After making it to the next round of 300 semifinalists, Ms. Wedeman focused on studying local, national and global sources on politics, current events, culture and policy in preparation for the panel interview. She even participated in a mock interview with Robert A. Daly, director of the Kissinger Institute on China and the United States.
Once the day of the panel interview arrived in October, she was feeling calm, excited and “pretty mellow.”
“I knew I needed to be able to draw connections on a global scale, from intellectual piracy issues to politics in [my home state of] Nebraska,” Ms. Wedeman said. “They asked my opinion on different issues, and I thought it went well. Luckily, I didn’t realize the former prime minister of Canada was on the panel.”
Just a few weeks later, Ms. Wedeman was home for Thanksgiving break with her parents when she opened her acceptance email for the program.
Looking back, she said that every experience at GW has helped her become a better candidate, from serving as a residential assistant and peer adviser for the University Honors program to leading an alternative break to Otavalo, Ecuador, and participating in study abroad programs in China in the summers following her freshman, sophomore and junior years.

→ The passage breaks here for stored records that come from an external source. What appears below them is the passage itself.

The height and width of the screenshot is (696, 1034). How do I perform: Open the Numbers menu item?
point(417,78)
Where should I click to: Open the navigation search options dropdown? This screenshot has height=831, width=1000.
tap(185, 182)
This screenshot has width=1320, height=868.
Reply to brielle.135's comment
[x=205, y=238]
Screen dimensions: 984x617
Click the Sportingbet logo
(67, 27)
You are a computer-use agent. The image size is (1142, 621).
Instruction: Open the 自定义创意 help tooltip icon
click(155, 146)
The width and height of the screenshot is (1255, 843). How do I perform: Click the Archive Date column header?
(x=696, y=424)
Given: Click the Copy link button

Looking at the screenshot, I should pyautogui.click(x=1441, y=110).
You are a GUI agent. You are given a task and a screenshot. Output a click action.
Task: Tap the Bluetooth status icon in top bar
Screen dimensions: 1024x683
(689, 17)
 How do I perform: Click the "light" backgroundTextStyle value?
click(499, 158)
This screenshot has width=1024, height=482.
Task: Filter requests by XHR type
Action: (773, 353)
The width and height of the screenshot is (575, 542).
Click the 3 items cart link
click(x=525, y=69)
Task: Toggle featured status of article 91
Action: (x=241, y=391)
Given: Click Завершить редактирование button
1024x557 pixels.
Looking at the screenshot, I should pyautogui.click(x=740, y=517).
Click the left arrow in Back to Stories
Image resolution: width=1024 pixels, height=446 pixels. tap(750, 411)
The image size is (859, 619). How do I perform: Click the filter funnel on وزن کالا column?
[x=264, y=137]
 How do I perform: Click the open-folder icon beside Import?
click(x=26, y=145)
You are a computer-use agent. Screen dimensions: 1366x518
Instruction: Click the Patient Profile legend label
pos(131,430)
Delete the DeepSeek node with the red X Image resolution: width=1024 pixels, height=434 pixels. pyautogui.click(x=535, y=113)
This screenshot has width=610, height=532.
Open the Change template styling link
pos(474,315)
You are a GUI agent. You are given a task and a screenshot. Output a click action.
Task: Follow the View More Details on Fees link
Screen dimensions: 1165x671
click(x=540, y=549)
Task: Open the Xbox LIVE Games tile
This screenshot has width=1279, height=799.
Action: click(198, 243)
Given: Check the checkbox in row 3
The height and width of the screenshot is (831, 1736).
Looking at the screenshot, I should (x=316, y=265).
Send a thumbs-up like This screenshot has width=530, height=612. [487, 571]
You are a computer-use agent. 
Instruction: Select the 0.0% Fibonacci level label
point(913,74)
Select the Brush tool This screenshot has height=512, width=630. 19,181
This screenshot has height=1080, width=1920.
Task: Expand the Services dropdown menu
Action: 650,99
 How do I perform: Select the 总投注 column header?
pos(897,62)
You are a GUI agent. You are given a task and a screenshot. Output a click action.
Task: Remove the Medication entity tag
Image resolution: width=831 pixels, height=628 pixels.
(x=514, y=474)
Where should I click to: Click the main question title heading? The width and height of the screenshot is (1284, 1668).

“I don’t think I would have been competitive for this program if I hadn’t been focused for three years,” Ms. Wedeman said. “I selected my classes and study abroad carefully, and I sacrificed participating in Colonial Cabinet to do the U.S. Department of State Critical Language Scholarship program in Dalian, China, last summer.”
“All of these experiences helped make me a more well-rounded candidate.”
Looking ahead, Ms. Wedeman is excited to continue her studies and gain experiences that will help her “lead from the academy.”
“A lot of people think you have to go into an executive position to lead, but a lot of what I think is important in terms of security policy as related to China is going to center on people conducting solid research and leading the discourse on what is important from an academic standpoint.”